The RotaBenchmark technology developed by ETRI executes the work procedures generated by a large language model according to the user's commands and automatically compares whether the results are the same as the instructed goals to determine success or failure.
So evaluation time and cost can be minimized, and the results are objective.
The performance evaluation was conducted in a virtual simulation environment developed by the Allen Institute for Artificial Intelligence (AI2-THOR) in the United States and MIT (VirtualHome) in the United States for the purpose of research and development of robot and embodied agent intelligence.
We evaluated the dataset containing routine household task instructions such as “Put the cooled apple in the microwave” and each task procedure.
Additionally, the researchers took advantage of the RotaBenchmark technology, which allows for easy and rapid validation of new procedure generation methods, and discovered two strategies to improve procedure generation performance through training with data.
In-Context Example Selection and Feedback and Replanning.
In addition, the effect of improving the performance of procedure generation through fine tuning was also confirmed.It was human.
ETRI Social Robotics Lab Principal Researcher Jang Min-soo said, “Rota Benchmark is the first step in developing AI for procedural generation. In the future, we plan to research and develop technologies that can predict task failures in uncertain situations or continuously improve task generation intelligence by asking people questions and receiving help. This technology is absolutely necessary for the realization of the era of one robot per household.”

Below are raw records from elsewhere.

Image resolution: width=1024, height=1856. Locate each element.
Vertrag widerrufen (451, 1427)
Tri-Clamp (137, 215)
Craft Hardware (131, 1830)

ETRI Social Robotics Lab Director Kim Jae-hong said, “ETRI is dedicated to research and development of advanced robot intelligence using the Foundation Model to realize robots that can create and execute various mission plans in the real world.”
This technology was developed as part of the 'Human-Centered Artificial Intelligence Core Source Technology Development Project' of the Ministry of Science and ICT and the Institute of Information and Communications Technology Planning and Evaluation (IITP) through the 'Development of Agent Technology that Recognizes Uncertainty and Grows While Asking Questions' project.